EXERCISE INSTRUCTIONS –
(A) In the irrigation project article, what is the estimated annual average total crop value produced by the irrigation district?
(B) Reproduce the part of the irrigation project article starting with "A hearing is" and going on through "method for irrigation.", word for word.
(C) Summarize the irrigation project article in two sentences.

PAGE TEXT –
A hearing is scheduled on April 5th in Great Falls where the judge will listen to arguments for and against eliminating the injunction previously placed on the project. The proposed project is to modify the existing low-profile dam by constructing a bypass channel that is meant to aid fish in migrating upstream in order to spawn while continuing to provide a cost-effective delivery method for irrigation.

Manager of the Lower Yellowstone Irrigation Project James Brower says of their argument to remove the injunction, “Our Attorney’s job is to prove that if the injunction is left in place and the funding is lost, it will hurt our communities more than the proposed weir and fish bypass will hurt the fish.  Loss of the federal funding would harm our community’s welfare, agriculture based economy, and irrigation supported city and rural drinking wells.” 

The economic impact irrigation has on Eastern Montana is immense. According to Dr. Gary Brester, Professor of Agricultural Economics at Montana State University, “The annual average total crop value produced by this irrigation district (over the past five years) is estimated to be slightly more than $54 million.” 

The dam also effects many who are not agricultural producers. Billings irrigation supervisor Russ Cummins says, “That's what a lot of people don't understand, is how much the ditches fill the underground water levels.  The ditches keep the water table filled up.  I've had people call me in the spring because we don't have any water in the ditch yet and their well is dry, here in the west end of Billings, and they don't pay any dues to the ditch at all.”

The Army Corp of Engineers has spent years working on the project including completion of an Environmental Impact Statement (EIS). The EIS which has already been approved, determined that the bypass channel was the best alternative for fish populations and for agriculture. Opponents of the project believe the EIS to be inadequate.

(Word and item position data)
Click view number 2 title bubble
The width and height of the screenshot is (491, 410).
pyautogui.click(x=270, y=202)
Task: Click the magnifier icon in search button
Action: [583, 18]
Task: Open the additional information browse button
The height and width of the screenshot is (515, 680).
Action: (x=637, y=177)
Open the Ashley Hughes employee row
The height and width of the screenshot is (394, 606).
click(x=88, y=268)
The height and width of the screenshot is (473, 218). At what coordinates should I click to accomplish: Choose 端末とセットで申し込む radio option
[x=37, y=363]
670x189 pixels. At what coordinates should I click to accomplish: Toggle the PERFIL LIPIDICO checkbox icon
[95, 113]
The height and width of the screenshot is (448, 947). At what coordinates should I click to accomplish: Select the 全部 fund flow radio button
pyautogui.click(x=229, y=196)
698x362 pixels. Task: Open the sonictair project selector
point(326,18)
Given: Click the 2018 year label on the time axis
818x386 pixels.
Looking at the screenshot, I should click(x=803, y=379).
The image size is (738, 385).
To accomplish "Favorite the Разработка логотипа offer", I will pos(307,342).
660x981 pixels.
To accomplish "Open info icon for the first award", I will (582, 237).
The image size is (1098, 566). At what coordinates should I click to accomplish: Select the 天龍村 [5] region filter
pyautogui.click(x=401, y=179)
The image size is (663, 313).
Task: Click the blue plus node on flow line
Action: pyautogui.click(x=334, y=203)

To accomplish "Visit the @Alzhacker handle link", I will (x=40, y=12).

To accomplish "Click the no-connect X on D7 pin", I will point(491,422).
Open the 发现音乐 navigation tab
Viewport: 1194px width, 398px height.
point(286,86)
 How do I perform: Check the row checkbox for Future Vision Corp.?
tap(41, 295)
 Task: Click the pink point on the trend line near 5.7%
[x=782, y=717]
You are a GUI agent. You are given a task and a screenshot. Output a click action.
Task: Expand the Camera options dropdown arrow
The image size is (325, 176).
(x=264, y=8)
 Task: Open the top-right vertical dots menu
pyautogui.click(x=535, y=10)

SOLUTIONS PER TASK –
(A) Slightly more than $54 million.

(B)
A hearing is scheduled on April 5th in Great Falls where the judge will listen to arguments for and against eliminating the injunction previously placed on the project. The proposed project is to modify the existing low-profile dam by constructing a bypass channel that is meant to aid fish in migrating upstream in order to spawn while continuing to provide a cost-effective delivery method for irrigation.

(C) A hearing in Great Falls on April 5th will consider lifting an injunction on a project to modify a low-profile dam with a bypass channel that helps fish migrate upstream while still delivering irrigation water cost-effectively. Supporters say losing federal funding would hurt communities that rely on the irrigation, which yields crops worth slightly more than $54 million a year and keeps well water levels up, while opponents consider the approved Environmental Impact Statement inadequate.